> [TASK OBJECTIVE]: Give every entry again, exactly as it stands.

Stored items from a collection
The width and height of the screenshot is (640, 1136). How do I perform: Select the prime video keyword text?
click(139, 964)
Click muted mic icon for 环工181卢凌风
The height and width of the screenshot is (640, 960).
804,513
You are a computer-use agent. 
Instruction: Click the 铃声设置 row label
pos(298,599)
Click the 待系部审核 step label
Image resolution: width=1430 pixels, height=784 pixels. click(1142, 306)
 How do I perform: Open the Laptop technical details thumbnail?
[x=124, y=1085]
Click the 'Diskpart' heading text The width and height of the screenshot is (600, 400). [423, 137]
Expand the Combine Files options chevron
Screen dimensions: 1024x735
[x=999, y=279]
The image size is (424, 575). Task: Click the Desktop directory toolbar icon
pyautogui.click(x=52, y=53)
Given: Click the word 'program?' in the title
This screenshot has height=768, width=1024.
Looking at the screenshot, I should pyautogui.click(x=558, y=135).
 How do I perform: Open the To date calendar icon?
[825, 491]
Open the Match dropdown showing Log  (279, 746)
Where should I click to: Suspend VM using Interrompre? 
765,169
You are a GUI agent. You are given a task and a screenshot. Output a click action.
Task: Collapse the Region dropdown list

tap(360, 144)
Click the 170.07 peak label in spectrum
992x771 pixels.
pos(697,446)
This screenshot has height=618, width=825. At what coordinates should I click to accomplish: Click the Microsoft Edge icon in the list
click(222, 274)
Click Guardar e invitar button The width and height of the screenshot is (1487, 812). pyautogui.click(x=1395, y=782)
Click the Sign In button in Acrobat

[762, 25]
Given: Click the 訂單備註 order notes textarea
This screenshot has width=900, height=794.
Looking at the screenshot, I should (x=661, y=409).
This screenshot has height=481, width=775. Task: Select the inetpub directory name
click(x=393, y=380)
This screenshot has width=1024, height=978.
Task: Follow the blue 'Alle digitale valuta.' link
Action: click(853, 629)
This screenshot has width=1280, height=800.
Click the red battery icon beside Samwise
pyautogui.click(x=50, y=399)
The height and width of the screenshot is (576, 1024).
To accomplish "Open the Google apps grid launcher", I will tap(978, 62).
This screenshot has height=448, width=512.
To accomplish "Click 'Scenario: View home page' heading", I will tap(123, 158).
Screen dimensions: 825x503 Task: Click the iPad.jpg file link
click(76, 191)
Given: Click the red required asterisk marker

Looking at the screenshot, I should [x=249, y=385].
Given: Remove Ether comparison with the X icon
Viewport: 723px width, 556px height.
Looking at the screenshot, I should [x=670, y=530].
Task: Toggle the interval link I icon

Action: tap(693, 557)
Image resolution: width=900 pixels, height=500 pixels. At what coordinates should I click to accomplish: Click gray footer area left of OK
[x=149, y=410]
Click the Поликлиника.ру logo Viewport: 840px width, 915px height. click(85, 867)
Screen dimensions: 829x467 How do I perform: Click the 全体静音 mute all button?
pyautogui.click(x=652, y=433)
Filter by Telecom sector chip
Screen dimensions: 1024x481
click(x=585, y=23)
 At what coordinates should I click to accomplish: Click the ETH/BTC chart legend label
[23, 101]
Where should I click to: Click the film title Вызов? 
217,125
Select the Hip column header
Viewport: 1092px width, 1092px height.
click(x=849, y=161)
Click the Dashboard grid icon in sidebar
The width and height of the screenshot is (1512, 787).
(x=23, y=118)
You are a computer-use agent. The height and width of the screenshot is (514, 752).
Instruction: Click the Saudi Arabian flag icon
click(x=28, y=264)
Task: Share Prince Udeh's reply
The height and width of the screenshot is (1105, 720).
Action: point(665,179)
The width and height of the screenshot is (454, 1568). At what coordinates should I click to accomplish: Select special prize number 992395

> [TASK SOLUTION]:
The width and height of the screenshot is (640, 1136). How do I perform: Select the prime video keyword text?
click(139, 964)
Click muted mic icon for 环工181卢凌风
The height and width of the screenshot is (640, 960).
804,513
You are a computer-use agent. 
Instruction: Click the 铃声设置 row label
pos(298,599)
Click the 待系部审核 step label
Image resolution: width=1430 pixels, height=784 pixels. click(1142, 306)
 How do I perform: Open the Laptop technical details thumbnail?
[x=124, y=1085]
Click the 'Diskpart' heading text The width and height of the screenshot is (600, 400). [423, 137]
Expand the Combine Files options chevron
Screen dimensions: 1024x735
[x=999, y=279]
The image size is (424, 575). Task: Click the Desktop directory toolbar icon
pyautogui.click(x=52, y=53)
Given: Click the word 'program?' in the title
This screenshot has height=768, width=1024.
Looking at the screenshot, I should pyautogui.click(x=558, y=135).
 How do I perform: Open the To date calendar icon?
[825, 491]
Open the Match dropdown showing Log  (279, 746)
Where should I click to: Suspend VM using Interrompre? 
765,169
You are a GUI agent. You are given a task and a screenshot. Output a click action.
Task: Collapse the Region dropdown list

tap(360, 144)
Click the 170.07 peak label in spectrum
992x771 pixels.
pos(697,446)
This screenshot has height=618, width=825. At what coordinates should I click to accomplish: Click the Microsoft Edge icon in the list
click(222, 274)
Click Guardar e invitar button The width and height of the screenshot is (1487, 812). pyautogui.click(x=1395, y=782)
Click the Sign In button in Acrobat

[762, 25]
Given: Click the 訂單備註 order notes textarea
This screenshot has width=900, height=794.
Looking at the screenshot, I should (x=661, y=409).
This screenshot has height=481, width=775. Task: Select the inetpub directory name
click(x=393, y=380)
This screenshot has width=1024, height=978.
Task: Follow the blue 'Alle digitale valuta.' link
Action: click(853, 629)
This screenshot has width=1280, height=800.
Click the red battery icon beside Samwise
pyautogui.click(x=50, y=399)
The height and width of the screenshot is (576, 1024).
To accomplish "Open the Google apps grid launcher", I will tap(978, 62).
This screenshot has height=448, width=512.
To accomplish "Click 'Scenario: View home page' heading", I will tap(123, 158).
Screen dimensions: 825x503 Task: Click the iPad.jpg file link
click(76, 191)
Given: Click the red required asterisk marker

Looking at the screenshot, I should [x=249, y=385].
Given: Remove Ether comparison with the X icon
Viewport: 723px width, 556px height.
Looking at the screenshot, I should [x=670, y=530].
Task: Toggle the interval link I icon

Action: tap(693, 557)
Image resolution: width=900 pixels, height=500 pixels. At what coordinates should I click to accomplish: Click gray footer area left of OK
[x=149, y=410]
Click the Поликлиника.ру logo Viewport: 840px width, 915px height. click(85, 867)
Screen dimensions: 829x467 How do I perform: Click the 全体静音 mute all button?
pyautogui.click(x=652, y=433)
Filter by Telecom sector chip
Screen dimensions: 1024x481
click(x=585, y=23)
 At what coordinates should I click to accomplish: Click the ETH/BTC chart legend label
[23, 101]
Where should I click to: Click the film title Вызов? 
217,125
Select the Hip column header
Viewport: 1092px width, 1092px height.
click(x=849, y=161)
Click the Dashboard grid icon in sidebar
The width and height of the screenshot is (1512, 787).
(x=23, y=118)
You are a computer-use agent. The height and width of the screenshot is (514, 752).
Instruction: Click the Saudi Arabian flag icon
click(x=28, y=264)
Task: Share Prince Udeh's reply
The height and width of the screenshot is (1105, 720).
Action: point(665,179)
The width and height of the screenshot is (454, 1568). At what coordinates should I click to accomplish: Select special prize number 992395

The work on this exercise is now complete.